On Thu, 12 Oct 2006, Narayan Desai wrote:

"Luke" == Luke Crawford <[EMAIL PROTECTED]> writes:
 Luke> configuration management systems, but on a conceptual level, I
 Luke> simply don't understand how they would usefully work.

Do you mean tools at all, or more researchy systems like autonomics
and the like?

I understand how tools can clone something I configure- but for example tonight I need to setup a dspam/postfix/ldap mailhub. Essentially, I will configure each postfix server as if it werw delivering locally for prgmr.com. then I modify the local delivery transport such that it forwards to my hub via lmtp.

this is 'standard but weird' and I am having a difficult time visualizing how a tool would do it (aside from clone and patch)

Clone and patch is something; it enables one guy that understands things to run a lot more servers than he would otherwise be able to do, but it's still in the class of 'automating the things SysAdmins alrealdy do' rather than automatic configuration management. I still have to go in and edit the configs if I switch to a newer version with different config syntax.

Basically what you are describing here is a set of software
engineering/testing methodologies. Our paper at LISA this year
describes a set of slick ways to integrate timeline and versioning
data into configuration management specification, and the things you
can do with this info once you have it. (All implemented with bcfg2,
of course) I would suggest taking a look at it once it comes
out.

I will. making systemimager work with Freebsd was going to be my next project but i should do more research before spending that kind of effort.

We have done a lot of this sort of server replication, now that our
specification is complete. We have found that using the configuration
management system to rebuild a system (upon system disk failure or the
like) is frequently faster and easier than going to backups. Producing
multiple instances of the same service in less tense situations is a
breeze. I would greatly suggest you look at bcfg2 for this sort of
thing.

I have used the restore from backup method of replication- it is a very bad thing. You end up with a 'someone else configured it, then left' hairball that is excessively difficult to upgrade when security patches are required. this leads to bosses insisting we not upgrade (because we screwed it up last time) which leaves me spending time trying to write exploits (which isn't really my cup of tea, but if I demonstrate the exploit, the boss lets me upgrade. It's funny; most bosses don't beleve me when I say that there are attackers that are smarter than I am, and many more attackers using tools written by people that are smarter than I am, so we should worry about "theoretical" exploits as well as those that I can exploit.) this is really what got me started on the verification/validation path; I'd upgrade something on a test box, people would check it out, say it is okay, then when I put it in production, customers would find something we missed. a proper validation system, even when implemented in nagios, can find errors better and quicker than a tired admin.

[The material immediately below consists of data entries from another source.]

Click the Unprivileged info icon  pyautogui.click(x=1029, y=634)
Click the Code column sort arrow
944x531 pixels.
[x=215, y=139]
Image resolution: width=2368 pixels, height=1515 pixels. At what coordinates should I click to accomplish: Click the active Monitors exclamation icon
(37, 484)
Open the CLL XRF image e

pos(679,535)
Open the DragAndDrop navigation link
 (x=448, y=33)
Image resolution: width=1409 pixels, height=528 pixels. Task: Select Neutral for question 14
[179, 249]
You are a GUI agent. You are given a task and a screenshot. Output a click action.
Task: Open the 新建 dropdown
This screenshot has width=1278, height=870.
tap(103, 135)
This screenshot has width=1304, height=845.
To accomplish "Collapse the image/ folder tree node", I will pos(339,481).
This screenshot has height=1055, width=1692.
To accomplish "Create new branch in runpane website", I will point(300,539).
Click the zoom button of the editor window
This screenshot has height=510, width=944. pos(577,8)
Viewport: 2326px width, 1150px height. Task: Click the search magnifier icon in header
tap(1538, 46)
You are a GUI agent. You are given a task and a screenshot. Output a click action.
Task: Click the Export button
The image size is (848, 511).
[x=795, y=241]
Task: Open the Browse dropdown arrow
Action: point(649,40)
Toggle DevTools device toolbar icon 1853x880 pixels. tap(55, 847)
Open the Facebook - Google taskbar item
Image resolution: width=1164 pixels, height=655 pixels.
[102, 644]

I started this message on the train ride home yesterday, as my bike is in the shop, but was interupted by a hosting customer customer running an open mailto script on a phpbb system. Ugh. A perfect example of the 'someone configured it once, then left' hairball. I (obviously) don't use phpbb and the logging was all screwy, so I didn't know where the open mailto was. fortunately, the other prgmr.com sysadmin, Neal was able to figure it out (he has phpbb experience) and disable the offending script- but if that script was important and phpbb required upgrading, it would have been quite a job- the customer runs a myspace-like music-sharing website based on phpbb and oscommerce and some custom PHP. It was written by some other guy that isn't excited about administering the thing. The customer is paying us for bandwidth, rackspace and power. - but when it starts spamming the world, it's still my problem.

Looking at it, I'm not exactly sure where the custom code ends and phpbb/oscommerce begin, and more importantly, I have no idea what changes from default phpbb/oscommerce were made. if the developer had provided some sort of build script, we would be in much better shape, as I would then only need to port the build script to the updated versions of phpbb and oscommerce (whereas if I had to make the upgrade now, I would be tasked with reverse engineering the build script, a problem compounded by the fact that I doubt I could find unmodified old versions of the programs in question to do a diff.)